- Your goal:
The copy should hold only the line containing "Task: Click the 新增 標籤 button" and the lines after it through the end of the material, each exact, with no pictures.

____ Given records

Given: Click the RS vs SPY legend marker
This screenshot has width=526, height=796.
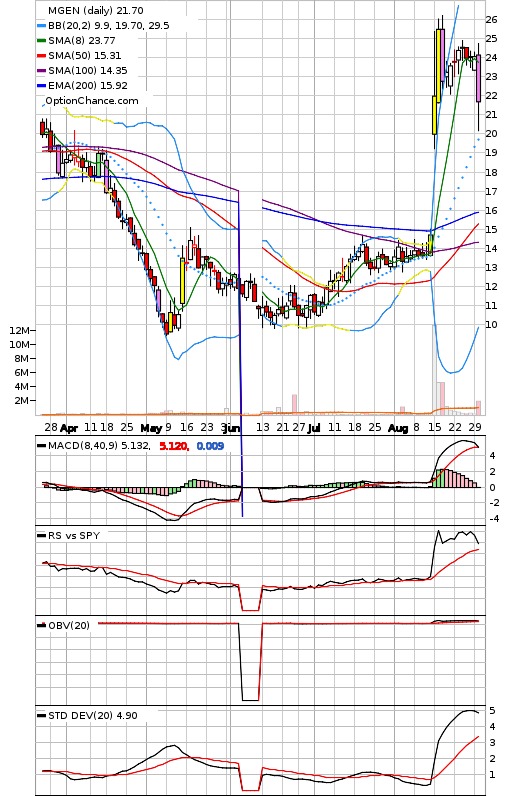Looking at the screenshot, I should tap(42, 536).
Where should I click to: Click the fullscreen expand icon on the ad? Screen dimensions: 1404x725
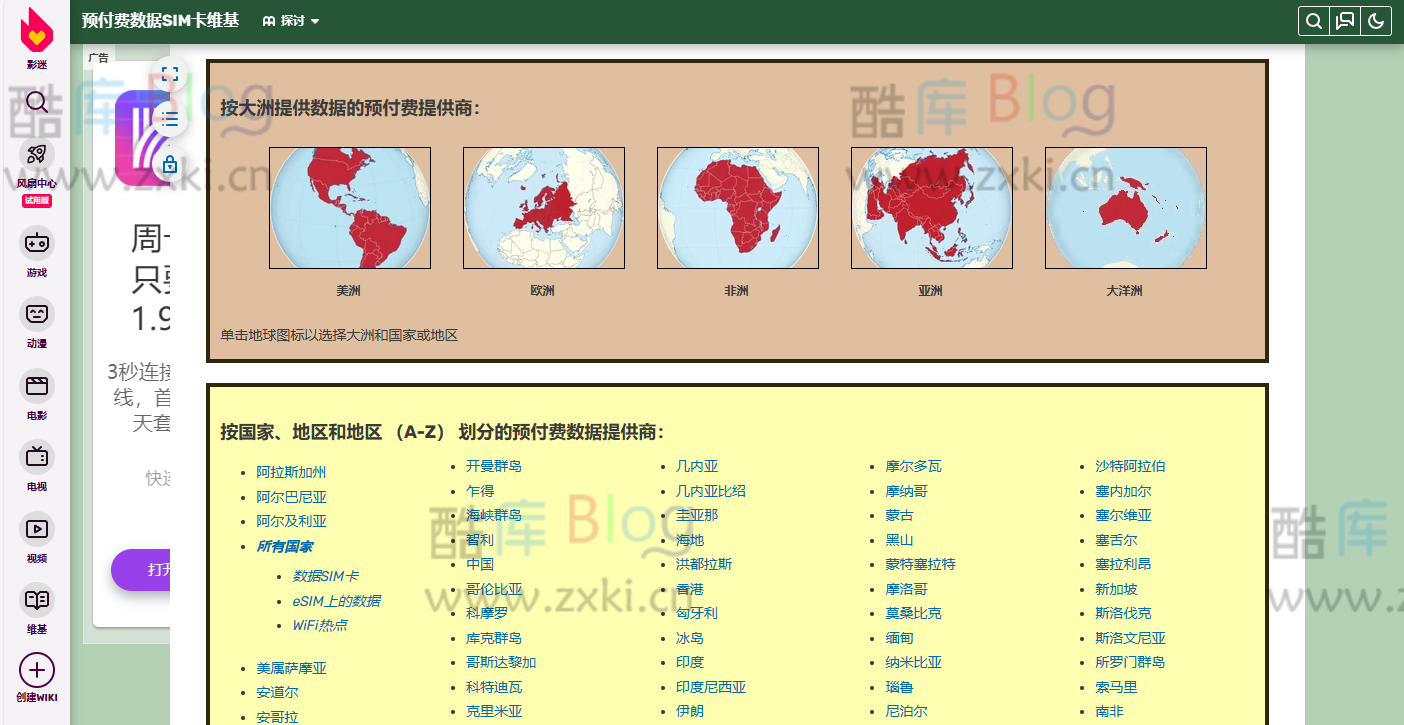click(x=170, y=74)
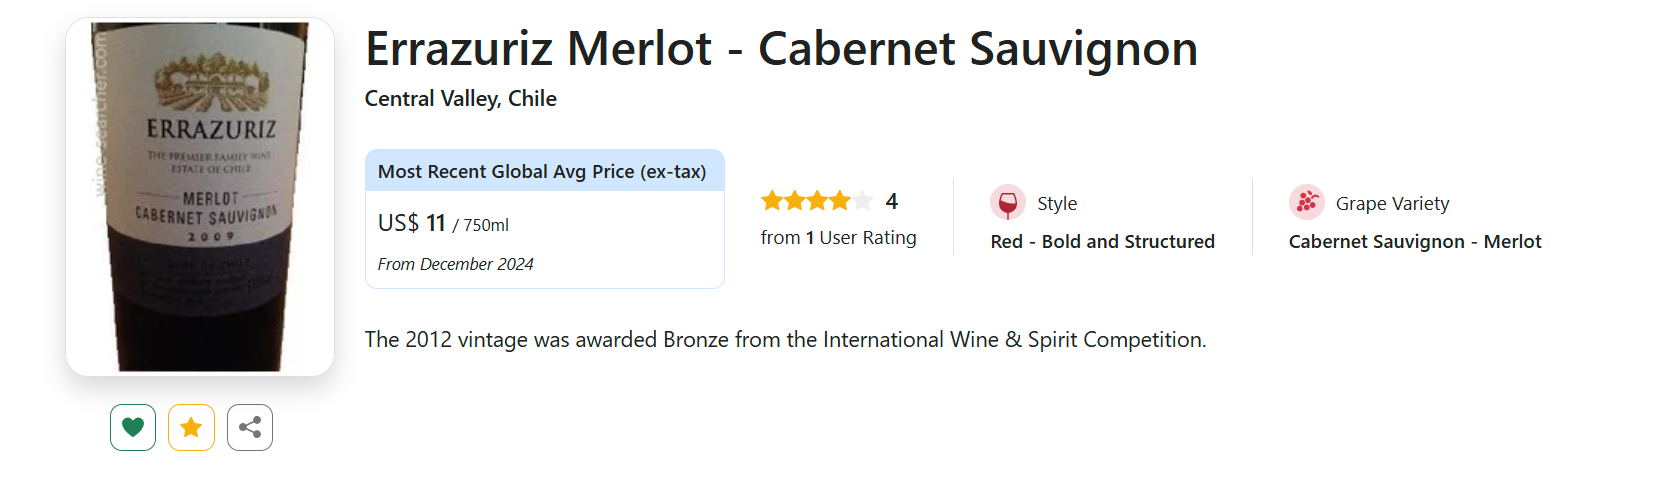Image resolution: width=1680 pixels, height=478 pixels.
Task: Click the From December 2024 date
Action: pos(455,264)
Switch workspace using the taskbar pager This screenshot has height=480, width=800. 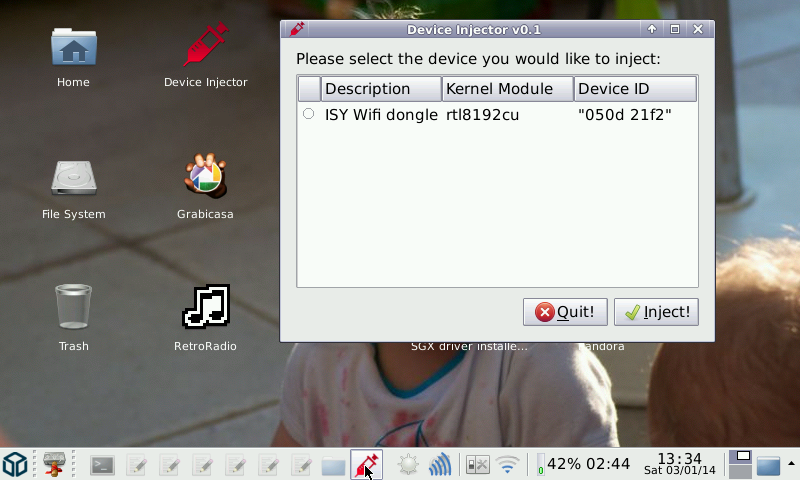pos(740,464)
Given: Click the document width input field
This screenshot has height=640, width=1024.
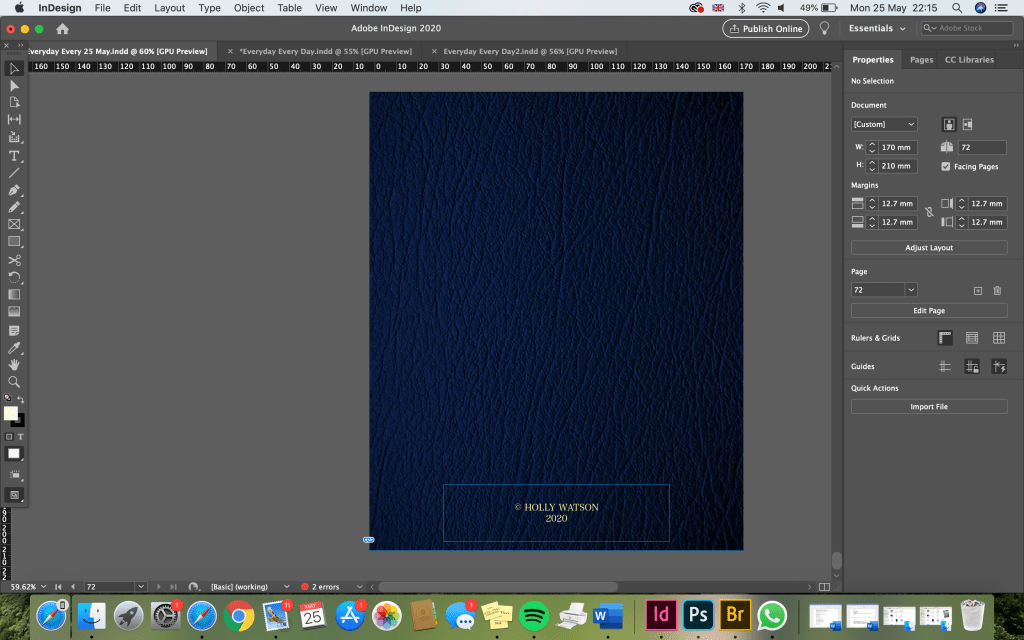Looking at the screenshot, I should click(898, 147).
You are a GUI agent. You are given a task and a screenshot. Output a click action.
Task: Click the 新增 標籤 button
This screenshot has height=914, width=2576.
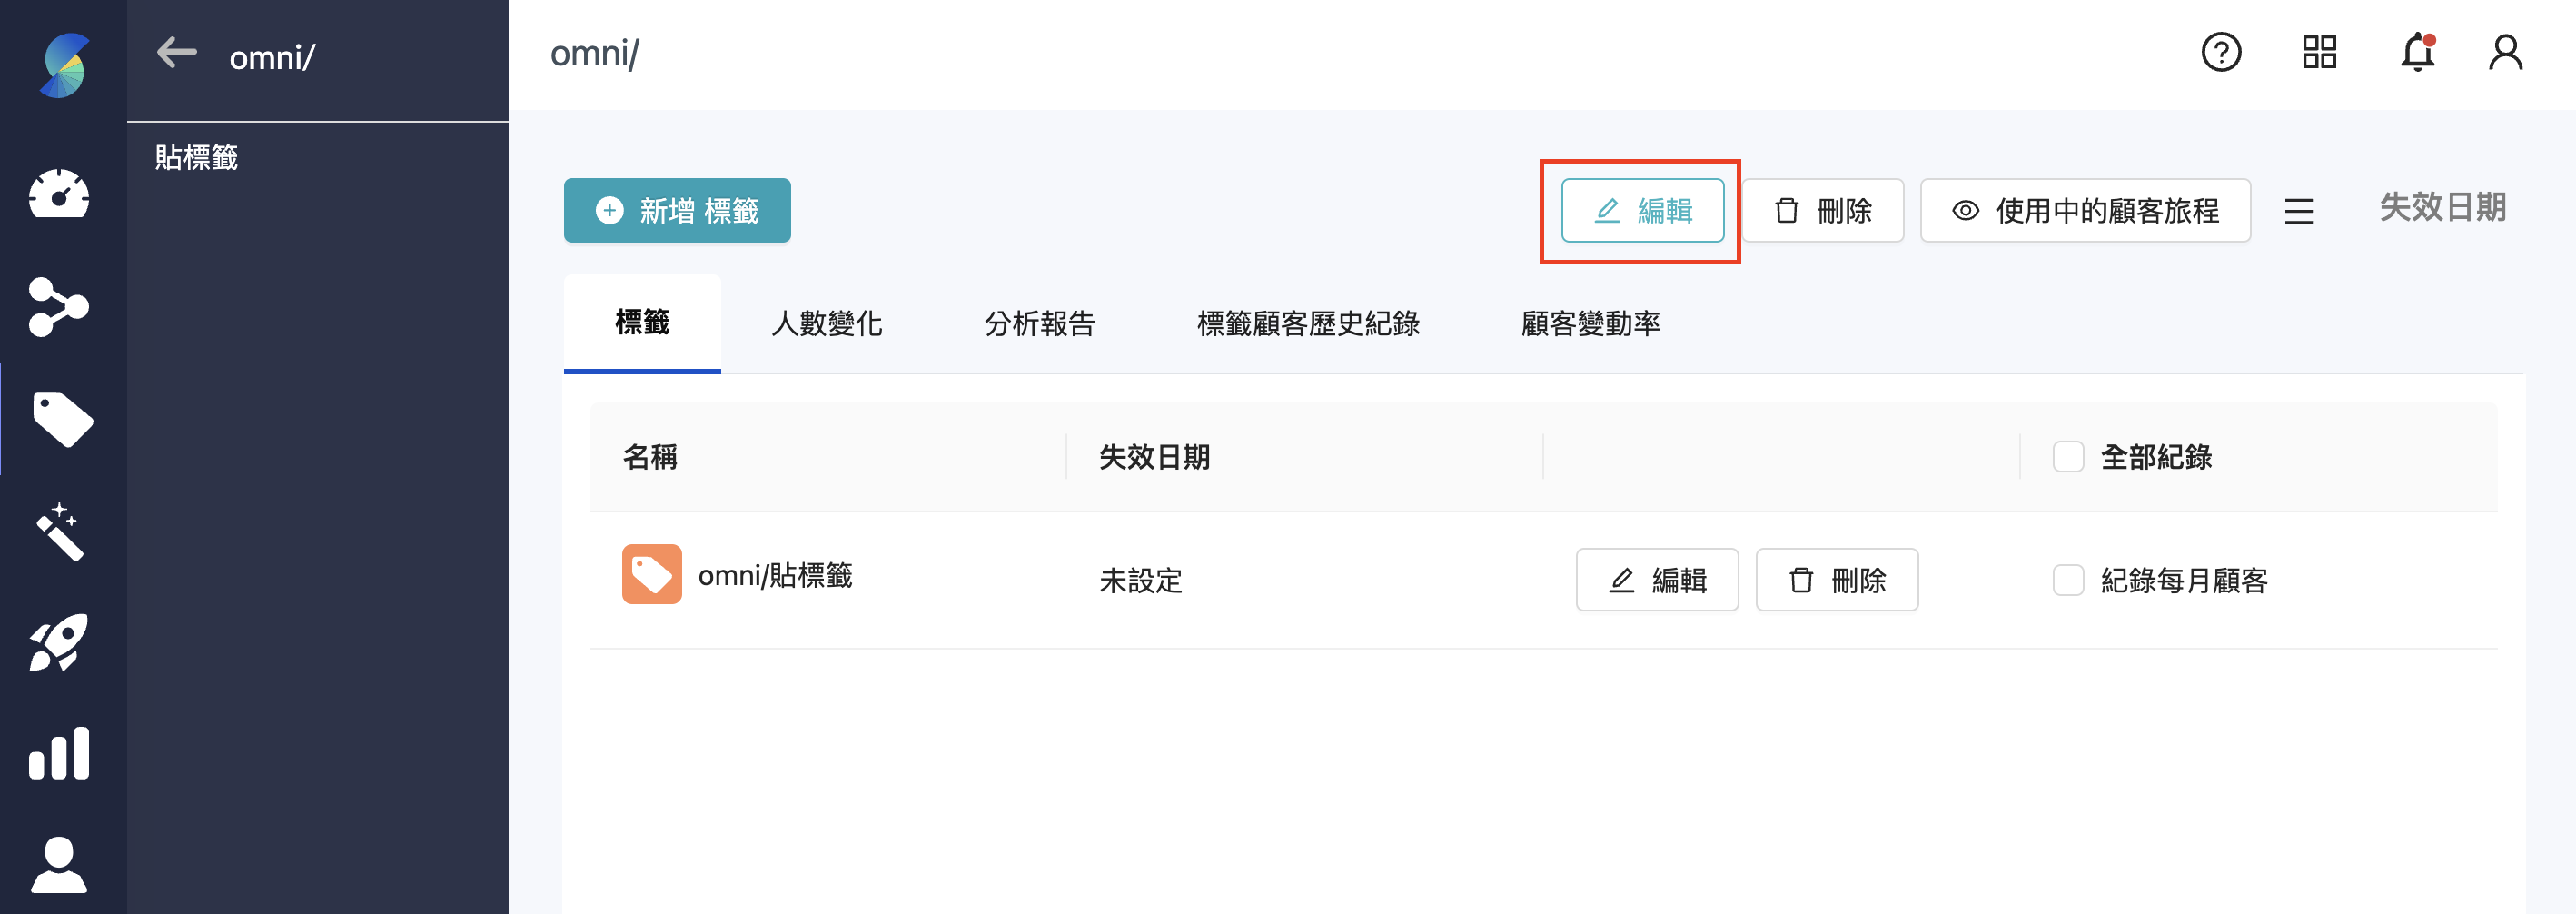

________

- Reply:
Task: Click the 新增 標籤 button
This screenshot has height=914, width=2576.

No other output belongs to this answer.